Recognition of Distinction awarded to two St Cross Fellows

Two of St Cross College’s most distinguished fellows, Dr Heather Hamill and Dr Eben Kirksey, have been awarded the Recognition of Distinction award and the title of full professors . 

Each year, the Recognition of Distinction Scheme at the University of Oxford bestows the prestigious title of full professor. Those who succeed in specific positions receive title allowances and become eligible for merit pay evaluations. The scheme actively encourages applications from underrepresented groups, and it encompasses a wide range of academic roles. It also recognizes interdisciplinary or multi-divisional contributors, and individuals making significant academic contributions, even if not directly employed by the university, can apply, pending evaluation by the divisional committee. 

Prof Heather Hamill's research centres on solving trust and reputation issues, particularly in low-trust environments like high-crime neighbourhoods and illegal organizations. Her work spans various contexts, from informal justice in Northern Ireland to how taxi drivers assess customer trustworthiness. Currently, she's focused on trust challenges due to sub-standard medicines in sub-Saharan Africa. Heather, a former British Academy Postdoctoral Research Fellow, has received research grants from prestigious organizations, including the Russell Sage Foundation, ESRC, Nuffield Foundation, and Wellcome Trust. She has authored notable books, including "Streetwise" and "The Hoods." 

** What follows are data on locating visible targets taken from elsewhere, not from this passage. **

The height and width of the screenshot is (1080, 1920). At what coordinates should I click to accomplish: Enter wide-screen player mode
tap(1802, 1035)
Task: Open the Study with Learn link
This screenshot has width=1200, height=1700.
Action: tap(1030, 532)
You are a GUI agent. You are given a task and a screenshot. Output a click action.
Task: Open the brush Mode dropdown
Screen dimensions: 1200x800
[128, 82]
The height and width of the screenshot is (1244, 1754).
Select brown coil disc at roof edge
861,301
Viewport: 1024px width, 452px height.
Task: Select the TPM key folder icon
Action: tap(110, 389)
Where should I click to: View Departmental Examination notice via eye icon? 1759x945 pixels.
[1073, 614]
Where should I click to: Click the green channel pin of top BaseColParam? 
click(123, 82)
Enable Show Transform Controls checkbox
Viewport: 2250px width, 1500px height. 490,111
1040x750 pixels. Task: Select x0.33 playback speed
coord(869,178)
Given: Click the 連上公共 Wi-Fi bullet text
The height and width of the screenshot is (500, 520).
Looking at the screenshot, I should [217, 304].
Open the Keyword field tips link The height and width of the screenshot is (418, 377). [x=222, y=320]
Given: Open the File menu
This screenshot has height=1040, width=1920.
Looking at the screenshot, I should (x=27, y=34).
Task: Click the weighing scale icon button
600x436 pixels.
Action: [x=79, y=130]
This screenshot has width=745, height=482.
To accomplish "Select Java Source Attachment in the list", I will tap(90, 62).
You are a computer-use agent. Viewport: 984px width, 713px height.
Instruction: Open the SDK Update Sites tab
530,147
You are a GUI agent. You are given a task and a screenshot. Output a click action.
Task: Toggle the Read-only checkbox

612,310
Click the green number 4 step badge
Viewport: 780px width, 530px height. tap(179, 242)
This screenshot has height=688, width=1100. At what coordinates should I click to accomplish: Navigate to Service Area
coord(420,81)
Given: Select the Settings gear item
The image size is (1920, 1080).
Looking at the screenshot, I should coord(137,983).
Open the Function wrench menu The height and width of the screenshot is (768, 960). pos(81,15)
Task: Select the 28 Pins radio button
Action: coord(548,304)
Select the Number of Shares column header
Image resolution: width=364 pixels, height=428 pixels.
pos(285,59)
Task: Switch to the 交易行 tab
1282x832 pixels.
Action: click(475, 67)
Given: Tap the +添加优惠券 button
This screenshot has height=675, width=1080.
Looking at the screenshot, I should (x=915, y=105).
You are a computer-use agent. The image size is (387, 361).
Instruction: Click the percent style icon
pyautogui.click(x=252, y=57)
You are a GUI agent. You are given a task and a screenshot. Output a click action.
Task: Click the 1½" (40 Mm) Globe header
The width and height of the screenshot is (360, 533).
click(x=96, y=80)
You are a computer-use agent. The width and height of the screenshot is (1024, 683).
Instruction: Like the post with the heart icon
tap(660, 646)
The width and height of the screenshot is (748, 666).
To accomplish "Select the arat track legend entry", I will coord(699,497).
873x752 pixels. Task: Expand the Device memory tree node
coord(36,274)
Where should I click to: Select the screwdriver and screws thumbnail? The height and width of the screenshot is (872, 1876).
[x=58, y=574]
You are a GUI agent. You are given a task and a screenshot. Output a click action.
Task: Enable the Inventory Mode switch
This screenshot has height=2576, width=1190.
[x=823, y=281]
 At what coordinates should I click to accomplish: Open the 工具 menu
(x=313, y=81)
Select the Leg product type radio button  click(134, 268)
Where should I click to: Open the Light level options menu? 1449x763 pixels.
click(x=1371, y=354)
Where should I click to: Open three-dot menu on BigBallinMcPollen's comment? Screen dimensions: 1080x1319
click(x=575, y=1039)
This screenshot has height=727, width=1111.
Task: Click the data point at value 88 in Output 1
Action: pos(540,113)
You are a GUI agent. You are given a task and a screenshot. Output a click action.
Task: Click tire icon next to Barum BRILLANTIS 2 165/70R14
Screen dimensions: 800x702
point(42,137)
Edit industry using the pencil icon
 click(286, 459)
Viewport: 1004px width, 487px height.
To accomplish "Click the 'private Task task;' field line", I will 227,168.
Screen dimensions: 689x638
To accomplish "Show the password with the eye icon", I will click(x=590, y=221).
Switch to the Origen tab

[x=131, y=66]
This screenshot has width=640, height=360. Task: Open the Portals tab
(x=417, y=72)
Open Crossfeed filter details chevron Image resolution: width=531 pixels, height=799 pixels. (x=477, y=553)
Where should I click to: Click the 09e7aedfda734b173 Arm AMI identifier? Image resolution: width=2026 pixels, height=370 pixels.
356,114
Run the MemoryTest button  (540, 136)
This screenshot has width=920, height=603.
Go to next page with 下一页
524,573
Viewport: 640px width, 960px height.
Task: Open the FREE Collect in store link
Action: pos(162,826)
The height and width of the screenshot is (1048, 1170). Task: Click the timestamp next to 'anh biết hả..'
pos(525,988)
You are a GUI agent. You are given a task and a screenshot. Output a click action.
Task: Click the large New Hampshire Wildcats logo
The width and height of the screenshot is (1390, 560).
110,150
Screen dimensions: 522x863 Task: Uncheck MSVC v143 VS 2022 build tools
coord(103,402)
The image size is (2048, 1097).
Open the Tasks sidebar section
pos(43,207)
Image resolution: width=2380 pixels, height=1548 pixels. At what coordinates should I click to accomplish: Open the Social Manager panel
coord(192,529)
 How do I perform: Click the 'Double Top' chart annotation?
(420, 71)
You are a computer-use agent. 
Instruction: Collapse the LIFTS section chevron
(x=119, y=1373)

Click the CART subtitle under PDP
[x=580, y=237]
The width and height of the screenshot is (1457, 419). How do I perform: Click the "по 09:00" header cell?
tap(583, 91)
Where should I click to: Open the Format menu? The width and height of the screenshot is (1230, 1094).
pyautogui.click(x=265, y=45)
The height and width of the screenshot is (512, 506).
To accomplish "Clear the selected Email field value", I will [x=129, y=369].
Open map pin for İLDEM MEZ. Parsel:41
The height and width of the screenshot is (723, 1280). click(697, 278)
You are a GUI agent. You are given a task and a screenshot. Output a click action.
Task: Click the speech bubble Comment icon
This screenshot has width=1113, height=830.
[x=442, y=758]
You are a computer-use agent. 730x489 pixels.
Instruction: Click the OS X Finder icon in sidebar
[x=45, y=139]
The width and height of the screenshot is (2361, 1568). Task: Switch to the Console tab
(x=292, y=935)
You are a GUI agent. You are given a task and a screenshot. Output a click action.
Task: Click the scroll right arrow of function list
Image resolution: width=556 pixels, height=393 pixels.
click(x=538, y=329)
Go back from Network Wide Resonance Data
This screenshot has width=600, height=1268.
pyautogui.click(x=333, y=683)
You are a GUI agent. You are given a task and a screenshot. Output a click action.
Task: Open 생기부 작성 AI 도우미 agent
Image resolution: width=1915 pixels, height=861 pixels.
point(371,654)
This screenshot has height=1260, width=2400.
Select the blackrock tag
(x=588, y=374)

Prof Eben Kirksey, a prominent cultural anthropologist, is recognized for his work in multispecies ethnography, linking modern research on various life forms with environmental anthropology and sociology of science. His recent book, "The Mutant Project" (2020), explores the intersection of science and social justice, focusing on gene-editing research in China. Eben, formerly a British Marshall Scholar at Oxford, holds a PhD from the University of California, Santa Cruz, and has taught at prestigious institutions such as Princeton University and Deep Springs College. He played a pivotal role in establishing the Environmental Humanities program at UNSW Sydney in Australia and collaborates with colleagues at the Alfred Deakin Institute in Melbourne. 


Heartiest congratulations Professors!